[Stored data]
•••

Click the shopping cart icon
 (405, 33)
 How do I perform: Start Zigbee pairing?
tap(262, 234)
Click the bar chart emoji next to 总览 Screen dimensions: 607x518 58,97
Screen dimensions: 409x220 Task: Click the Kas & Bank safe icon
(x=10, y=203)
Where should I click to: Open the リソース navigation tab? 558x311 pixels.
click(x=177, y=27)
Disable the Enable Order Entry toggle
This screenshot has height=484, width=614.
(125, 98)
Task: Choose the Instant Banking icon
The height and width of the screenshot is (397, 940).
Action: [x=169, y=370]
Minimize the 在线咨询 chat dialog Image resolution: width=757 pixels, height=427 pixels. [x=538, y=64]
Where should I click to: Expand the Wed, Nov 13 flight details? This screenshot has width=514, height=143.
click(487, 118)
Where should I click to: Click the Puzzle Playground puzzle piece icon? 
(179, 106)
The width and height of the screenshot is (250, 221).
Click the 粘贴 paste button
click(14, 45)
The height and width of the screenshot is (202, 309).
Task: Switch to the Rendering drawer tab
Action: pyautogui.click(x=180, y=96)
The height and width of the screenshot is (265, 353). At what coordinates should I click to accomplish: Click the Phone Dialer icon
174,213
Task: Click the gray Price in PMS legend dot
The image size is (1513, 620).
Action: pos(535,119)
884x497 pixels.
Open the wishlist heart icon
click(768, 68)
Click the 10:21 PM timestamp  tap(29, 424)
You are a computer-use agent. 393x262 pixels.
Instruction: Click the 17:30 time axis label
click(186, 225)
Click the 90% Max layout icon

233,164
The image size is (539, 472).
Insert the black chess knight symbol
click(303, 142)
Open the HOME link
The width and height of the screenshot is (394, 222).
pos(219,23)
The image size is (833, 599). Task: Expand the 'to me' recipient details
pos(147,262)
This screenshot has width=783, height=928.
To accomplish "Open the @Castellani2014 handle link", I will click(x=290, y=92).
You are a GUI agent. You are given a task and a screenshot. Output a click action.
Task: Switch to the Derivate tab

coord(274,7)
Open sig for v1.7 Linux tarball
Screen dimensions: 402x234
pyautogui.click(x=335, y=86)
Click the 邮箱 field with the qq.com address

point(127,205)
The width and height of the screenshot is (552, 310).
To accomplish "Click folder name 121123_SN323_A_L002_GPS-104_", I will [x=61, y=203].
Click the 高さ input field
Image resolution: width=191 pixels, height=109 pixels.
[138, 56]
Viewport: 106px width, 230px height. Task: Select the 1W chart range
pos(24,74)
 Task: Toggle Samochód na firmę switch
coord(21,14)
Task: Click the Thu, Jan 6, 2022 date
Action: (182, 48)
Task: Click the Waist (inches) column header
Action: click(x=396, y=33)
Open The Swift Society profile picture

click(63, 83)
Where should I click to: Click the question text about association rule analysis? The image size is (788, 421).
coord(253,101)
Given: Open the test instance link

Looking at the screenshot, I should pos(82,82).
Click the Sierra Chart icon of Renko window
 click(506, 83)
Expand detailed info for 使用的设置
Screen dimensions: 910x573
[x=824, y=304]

•••

*Work to complete*: Return every line above exactly.

*Output of the task*:
Click the shopping cart icon
 (405, 33)
 How do I perform: Start Zigbee pairing?
tap(262, 234)
Click the bar chart emoji next to 总览 Screen dimensions: 607x518 58,97
Screen dimensions: 409x220 Task: Click the Kas & Bank safe icon
(x=10, y=203)
Where should I click to: Open the リソース navigation tab? 558x311 pixels.
click(x=177, y=27)
Disable the Enable Order Entry toggle
This screenshot has height=484, width=614.
(125, 98)
Task: Choose the Instant Banking icon
The height and width of the screenshot is (397, 940).
Action: [x=169, y=370]
Minimize the 在线咨询 chat dialog Image resolution: width=757 pixels, height=427 pixels. [x=538, y=64]
Where should I click to: Expand the Wed, Nov 13 flight details? This screenshot has width=514, height=143.
click(487, 118)
Where should I click to: Click the Puzzle Playground puzzle piece icon? 
(179, 106)
The width and height of the screenshot is (250, 221).
Click the 粘贴 paste button
click(14, 45)
The height and width of the screenshot is (202, 309).
Task: Switch to the Rendering drawer tab
Action: pyautogui.click(x=180, y=96)
The height and width of the screenshot is (265, 353). At what coordinates should I click to accomplish: Click the Phone Dialer icon
174,213
Task: Click the gray Price in PMS legend dot
The image size is (1513, 620).
Action: pos(535,119)
884x497 pixels.
Open the wishlist heart icon
click(768, 68)
Click the 10:21 PM timestamp  tap(29, 424)
You are a computer-use agent. 393x262 pixels.
Instruction: Click the 17:30 time axis label
click(186, 225)
Click the 90% Max layout icon

233,164
The image size is (539, 472).
Insert the black chess knight symbol
click(303, 142)
Open the HOME link
The width and height of the screenshot is (394, 222).
pos(219,23)
The image size is (833, 599). Task: Expand the 'to me' recipient details
pos(147,262)
This screenshot has width=783, height=928.
To accomplish "Open the @Castellani2014 handle link", I will click(x=290, y=92).
You are a GUI agent. You are given a task and a screenshot. Output a click action.
Task: Switch to the Derivate tab

coord(274,7)
Open sig for v1.7 Linux tarball
Screen dimensions: 402x234
pyautogui.click(x=335, y=86)
Click the 邮箱 field with the qq.com address

point(127,205)
The width and height of the screenshot is (552, 310).
To accomplish "Click folder name 121123_SN323_A_L002_GPS-104_", I will [x=61, y=203].
Click the 高さ input field
Image resolution: width=191 pixels, height=109 pixels.
[138, 56]
Viewport: 106px width, 230px height. Task: Select the 1W chart range
pos(24,74)
 Task: Toggle Samochód na firmę switch
coord(21,14)
Task: Click the Thu, Jan 6, 2022 date
Action: (182, 48)
Task: Click the Waist (inches) column header
Action: click(x=396, y=33)
Open The Swift Society profile picture

click(63, 83)
Where should I click to: Click the question text about association rule analysis? The image size is (788, 421).
coord(253,101)
Given: Open the test instance link

Looking at the screenshot, I should pos(82,82).
Click the Sierra Chart icon of Renko window
 click(506, 83)
Expand detailed info for 使用的设置
Screen dimensions: 910x573
[x=824, y=304]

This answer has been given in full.